-- Your objective --
All entries, exactly as written, should be output again.

(Extracted data entries)

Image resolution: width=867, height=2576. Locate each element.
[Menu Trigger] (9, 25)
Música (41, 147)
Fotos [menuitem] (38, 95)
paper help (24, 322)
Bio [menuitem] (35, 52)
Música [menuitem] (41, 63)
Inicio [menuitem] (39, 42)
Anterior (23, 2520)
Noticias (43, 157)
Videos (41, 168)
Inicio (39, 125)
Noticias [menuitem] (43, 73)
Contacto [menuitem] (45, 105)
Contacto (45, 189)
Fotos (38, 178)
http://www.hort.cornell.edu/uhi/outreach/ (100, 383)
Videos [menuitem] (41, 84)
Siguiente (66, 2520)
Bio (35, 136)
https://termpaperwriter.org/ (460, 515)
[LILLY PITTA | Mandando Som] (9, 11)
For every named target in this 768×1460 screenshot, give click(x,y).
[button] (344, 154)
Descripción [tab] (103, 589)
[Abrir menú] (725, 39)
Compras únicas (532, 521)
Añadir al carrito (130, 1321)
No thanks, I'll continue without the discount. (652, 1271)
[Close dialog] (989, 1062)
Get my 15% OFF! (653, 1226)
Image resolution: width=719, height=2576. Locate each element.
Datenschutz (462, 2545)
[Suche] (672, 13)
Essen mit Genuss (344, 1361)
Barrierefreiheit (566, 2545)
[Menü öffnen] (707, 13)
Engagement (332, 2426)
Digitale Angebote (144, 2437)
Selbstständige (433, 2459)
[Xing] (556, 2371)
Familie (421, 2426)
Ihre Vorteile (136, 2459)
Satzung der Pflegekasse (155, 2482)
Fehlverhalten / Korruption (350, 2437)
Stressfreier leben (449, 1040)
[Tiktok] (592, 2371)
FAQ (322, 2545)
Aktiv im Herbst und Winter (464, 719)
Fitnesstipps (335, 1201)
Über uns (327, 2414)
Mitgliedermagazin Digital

-- Solution for this task --
Image resolution: width=867, height=2576. Locate each element.
[Menu Trigger] (9, 25)
Música (41, 147)
Fotos [menuitem] (38, 95)
paper help (24, 322)
Bio [menuitem] (35, 52)
Música [menuitem] (41, 63)
Inicio [menuitem] (39, 42)
Anterior (23, 2520)
Noticias (43, 157)
Videos (41, 168)
Inicio (39, 125)
Noticias [menuitem] (43, 73)
Contacto [menuitem] (45, 105)
Contacto (45, 189)
Fotos (38, 178)
http://www.hort.cornell.edu/uhi/outreach/ (100, 383)
Videos [menuitem] (41, 84)
Siguiente (66, 2520)
Bio (35, 136)
https://termpaperwriter.org/ (460, 515)
[LILLY PITTA | Mandando Som] (9, 11)
For every named target in this 768×1460 screenshot, give click(x,y).
[button] (344, 154)
Descripción [tab] (103, 589)
[Abrir menú] (725, 39)
Compras únicas (532, 521)
Añadir al carrito (130, 1321)
No thanks, I'll continue without the discount. (652, 1271)
[Close dialog] (989, 1062)
Get my 15% OFF! (653, 1226)
Image resolution: width=719, height=2576. Locate each element.
Datenschutz (462, 2545)
[Suche] (672, 13)
Essen mit Genuss (344, 1361)
Barrierefreiheit (566, 2545)
[Menü öffnen] (707, 13)
Engagement (332, 2426)
Digitale Angebote (144, 2437)
Selbstständige (433, 2459)
[Xing] (556, 2371)
Familie (421, 2426)
Ihre Vorteile (136, 2459)
Satzung der Pflegekasse (155, 2482)
Fehlverhalten / Korruption (350, 2437)
Stressfreier leben (449, 1040)
[Tiktok] (592, 2371)
FAQ (322, 2545)
Aktiv im Herbst und Winter (464, 719)
Fitnesstipps (335, 1201)
Über uns (327, 2414)
Mitgliedermagazin Digital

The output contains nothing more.